I want to pass OpenCL Mat to the OpenCL Self-Writing Kernel for FGPA (does not support OpenCV OpenCL).
Host-Code:
Mat img = imread( "template.jpg", IMREAD_GRAYSCALE );
Mat output(img.rows, img.cols, CV_8UC1);
cl_kernel kernel = NULL;
kernel = clCreateKernel(program, "copy", &status);
cl_command_queue cmdQueue;
cmdQueue = clCreateCommandQueue(context,devices[0], 0, &status);
cl_mem buffer_img = clCreateBuffer(context,CL_MEM_READ_ONLY, sizeof(uint) * img.cols * img.rows, NULL,&status);
cl_mem buffer_outputimg = clCreateBuffer(context,CL_MEM_WRITE_ONLY, sizeof(uint) * img.cols * img.rows,NULL,&status);
status = clEnqueueWriteBuffer(cmdQueue, buffer_img,CL_FALSE,0,sizeof(uint) * img.cols * img.rows,&img,0,NULL,NULL);
status = clSetKernelArg(kernel,0,sizeof(cl_mem),&buffer_img);
status = clSetKernelArg(kernel,1,sizeof(cl_mem),&buffer_outputimg);
size_t globalWorkSize[2];
globalWorkSize[0] = img.cols;
globalWorkSize[1] = img.rows;
status = clEnqueueNDRangeKernel(cmdQueue,kernel,2,NULL, globalWorkSize, NULL,0, NULL,NULL);
clEnqueueReadBuffer(cmdQueue,buffer_outputimg,CL_TRUE,0,sizeof(uint) * img.cols * img.rows, &output, 0, NULL, NULL);
clFinish(cmdQueue);
Kernel code:
__kernel void copy(__global uchar * input, __global uchar * output)
{
const int x = get_global_id(0);
const int y = get_global_id(1);
output[y * get_global_size(0) + x] = input[y * get_global_size(0) + x] ;
}
When outputting to FPGA, I get a segmentation error, which is probably caused by incorrect processing using Matrix OpenCV.
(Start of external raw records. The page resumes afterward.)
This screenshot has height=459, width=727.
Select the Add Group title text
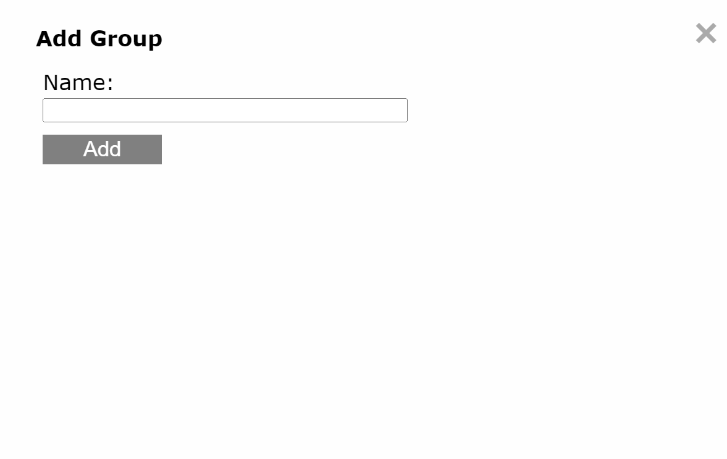(x=99, y=39)
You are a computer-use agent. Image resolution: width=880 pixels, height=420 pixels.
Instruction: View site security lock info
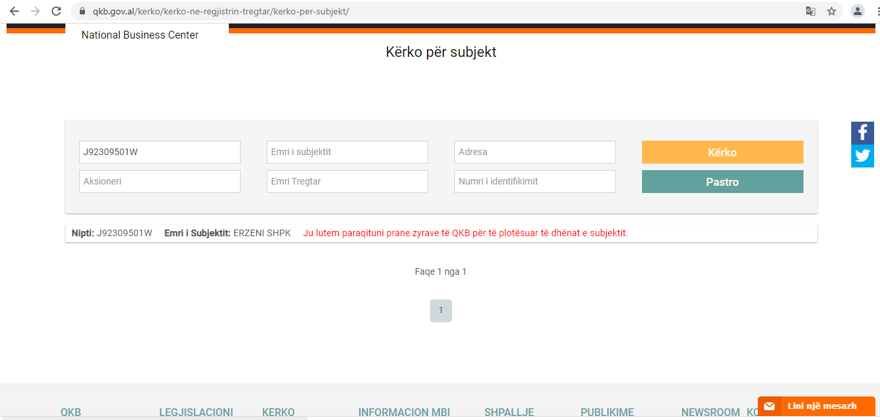point(82,11)
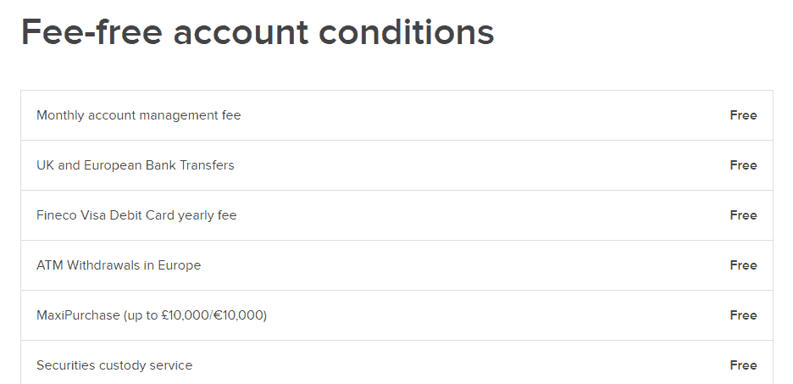Select the 'Monthly account management fee' row label

coord(139,115)
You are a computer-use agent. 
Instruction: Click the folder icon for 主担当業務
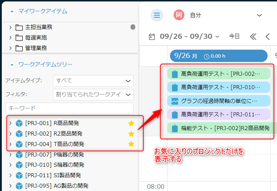(19, 27)
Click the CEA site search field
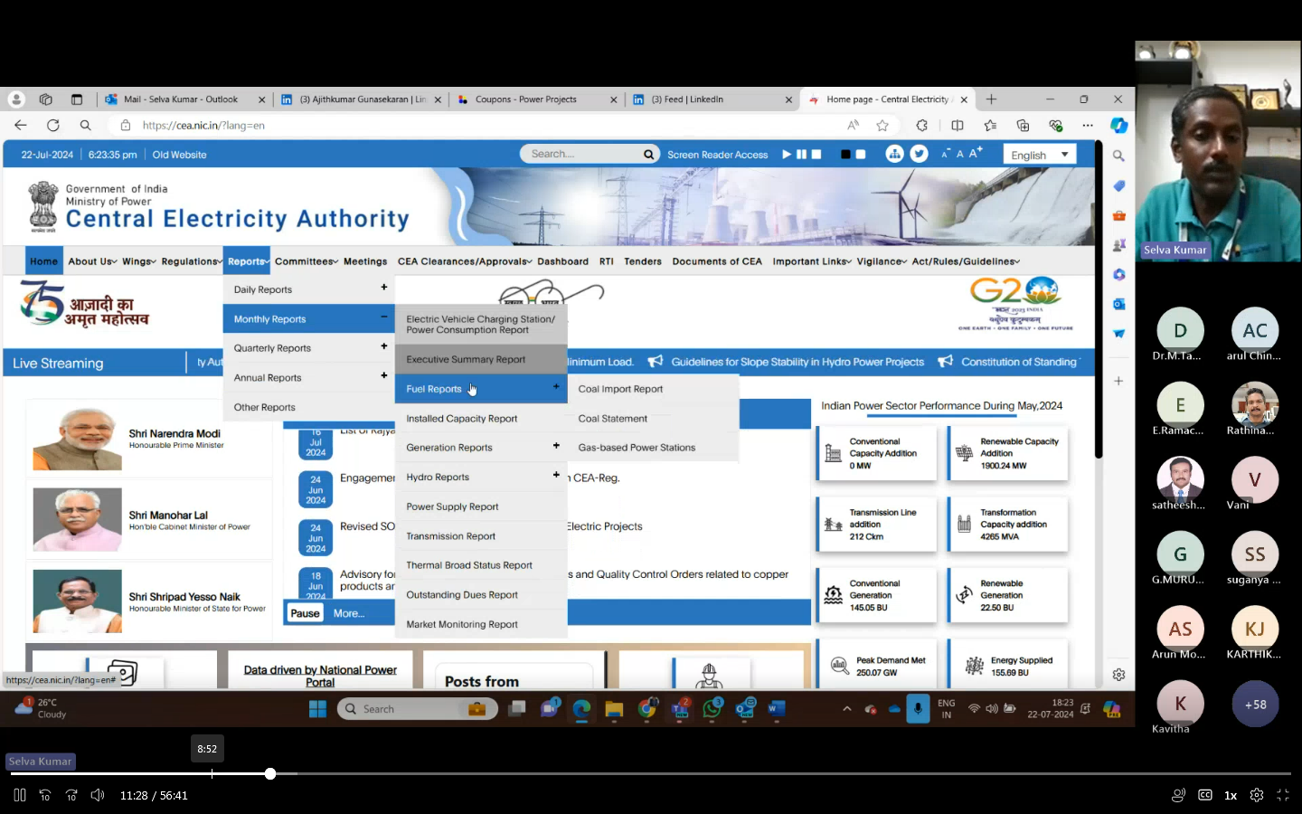The width and height of the screenshot is (1302, 814). (583, 154)

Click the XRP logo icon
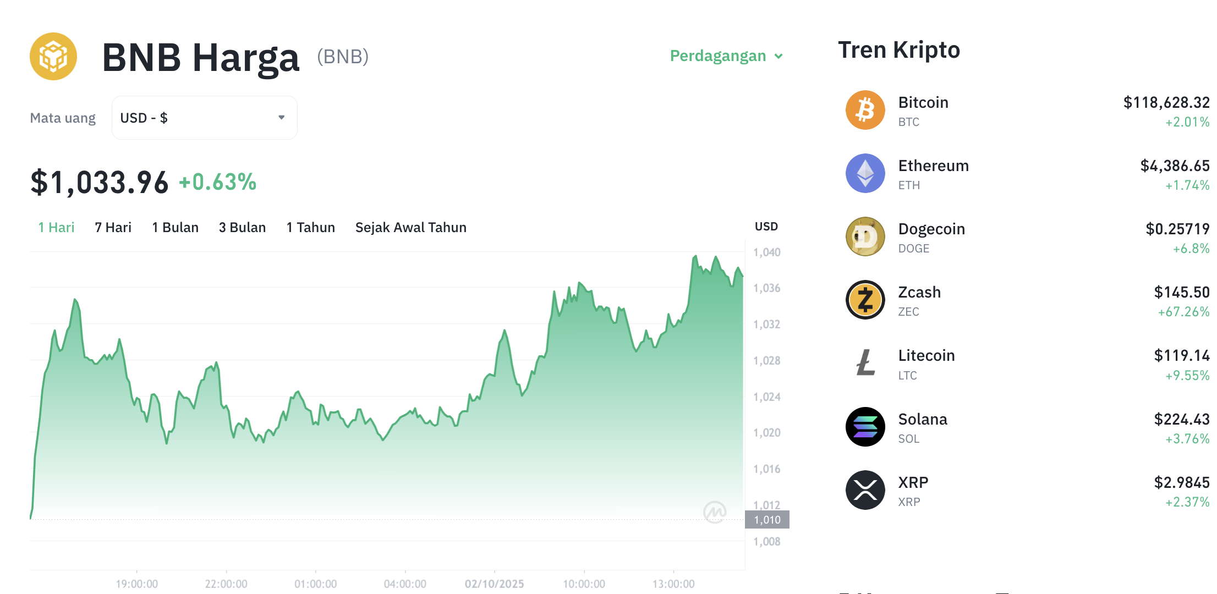[865, 490]
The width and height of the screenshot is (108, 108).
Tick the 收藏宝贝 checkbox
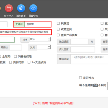(x=58, y=29)
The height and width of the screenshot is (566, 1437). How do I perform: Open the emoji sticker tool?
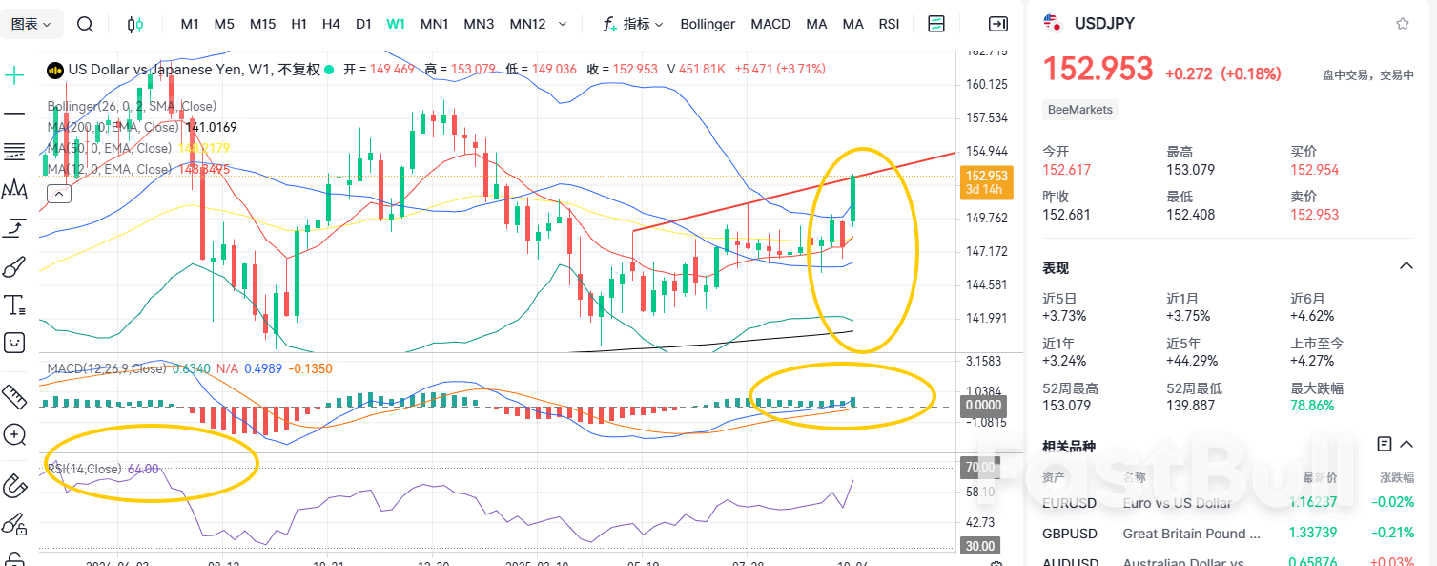pyautogui.click(x=14, y=342)
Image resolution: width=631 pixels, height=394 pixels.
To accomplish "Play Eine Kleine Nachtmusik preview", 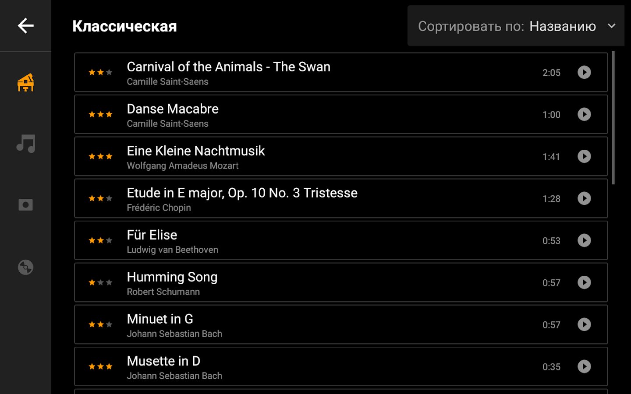I will (584, 156).
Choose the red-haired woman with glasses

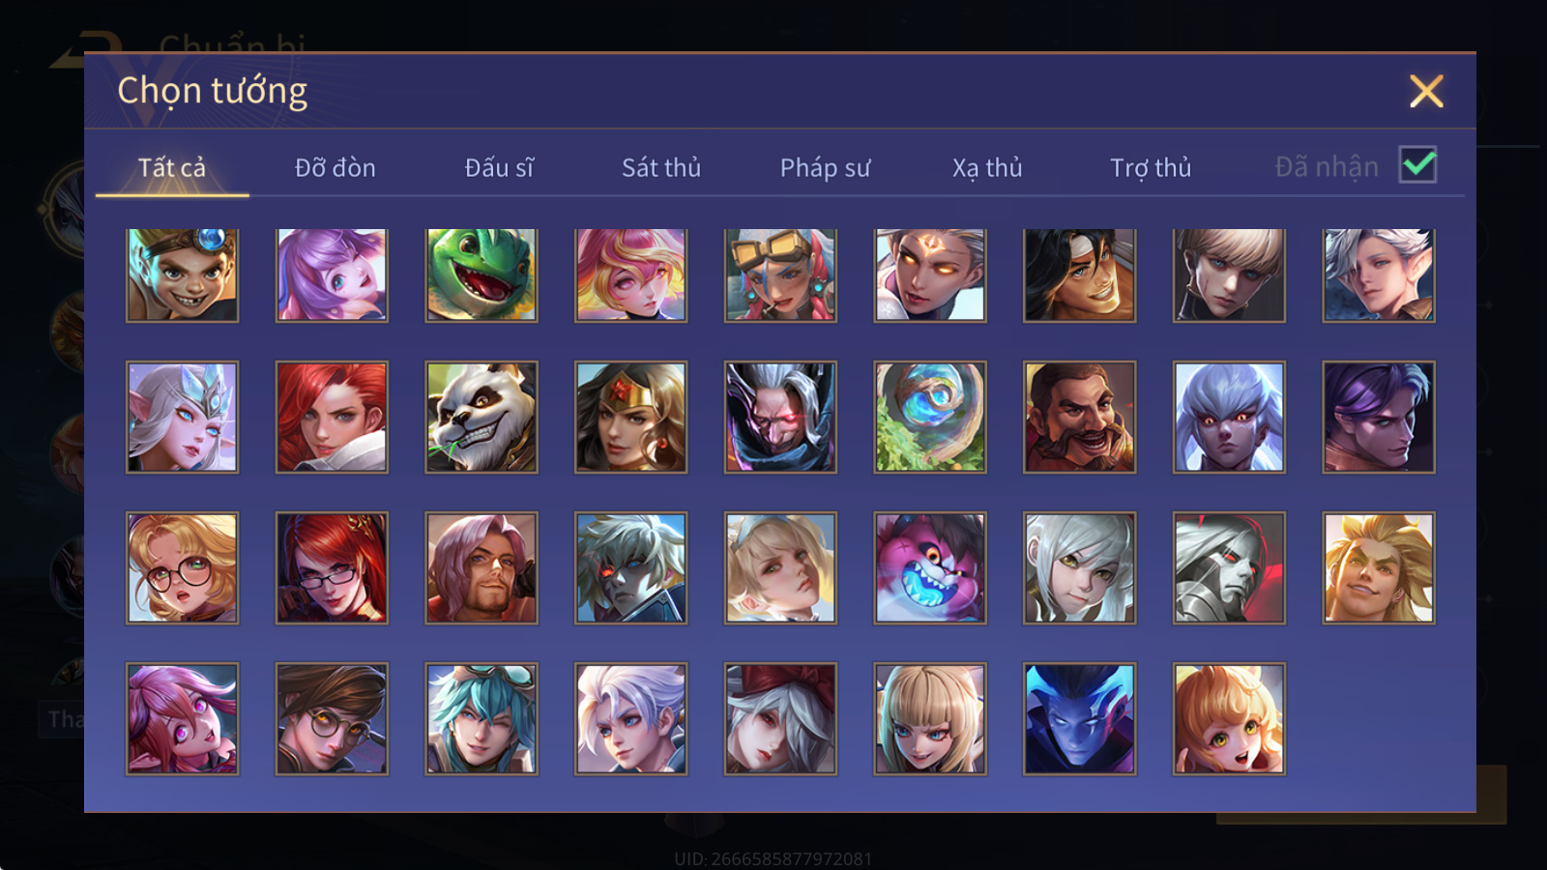pos(332,568)
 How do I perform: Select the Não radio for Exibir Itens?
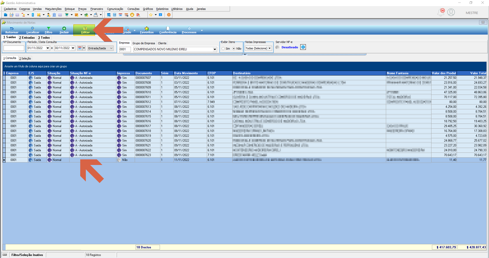click(234, 49)
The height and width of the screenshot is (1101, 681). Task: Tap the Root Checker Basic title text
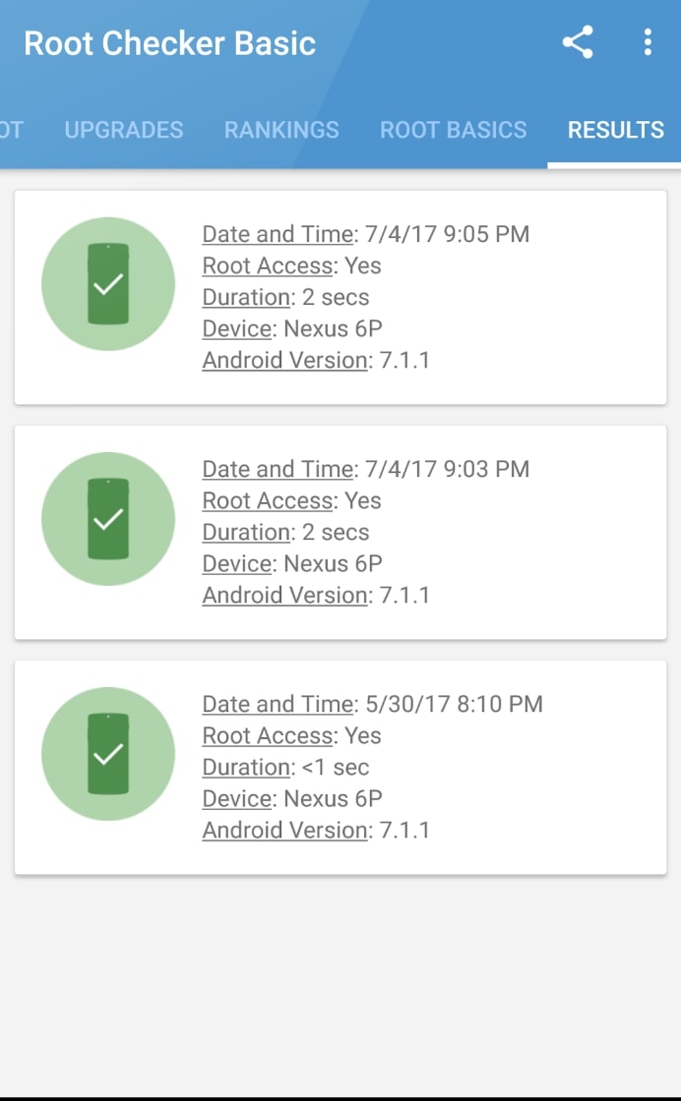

EDIT : The modified host code proposed by api55 solved the problem:
Mat img = imread( "scene.jpg", IMREAD_GRAYSCALE );
Mat output(img.rows, img.cols, CV_8UC1);
cl_kernel kernel = NULL;
kernel = clCreateKernel(program, "copy", &status);
cl_command_queue cmdQueue;
cmdQueue = clCreateCommandQueue(context,devices[0], 0, &status);
checkError(status, "Failed to create commadnqueue");
cl_mem buffer_img = clCreateBuffer(context,CL_MEM_READ_ONLY, sizeof(uchar) * img.cols * img.rows, NULL,&status);
cl_mem buffer_outputimg = clCreateBuffer(context,CL_MEM_WRITE_ONLY, sizeof(uchar) * img.cols * img.rows,NULL,&status);
checkError(status, "Failed to create buffer_mask");
status = clEnqueueWriteBuffer(cmdQueue, buffer_img,CL_FALSE,0,sizeof(uchar) * img.cols * img.rows,img.data,0,NULL,NULL);
checkError(status, "Failed to enqueue buffer_img");
status = clSetKernelArg(kernel,0,sizeof(cl_mem),&buffer_img);
status = clSetKernelArg(kernel,1,sizeof(cl_mem),&buffer_outputimg);
size_t globalWorkSize[2];
globalWorkSize[0] = img.cols;
globalWorkSize[1] = img.rows;
status = clEnqueueNDRangeKernel(cmdQueue,kernel,2,NULL, globalWorkSize, NULL,0, NULL,NULL);
clEnqueueReadBuffer(cmdQueue,buffer_outputimg,CL_TRUE,0,sizeof(uchar) * img.cols * img.rows, output.data,0,NULL,NULL);
imwrite("output.jpg", output);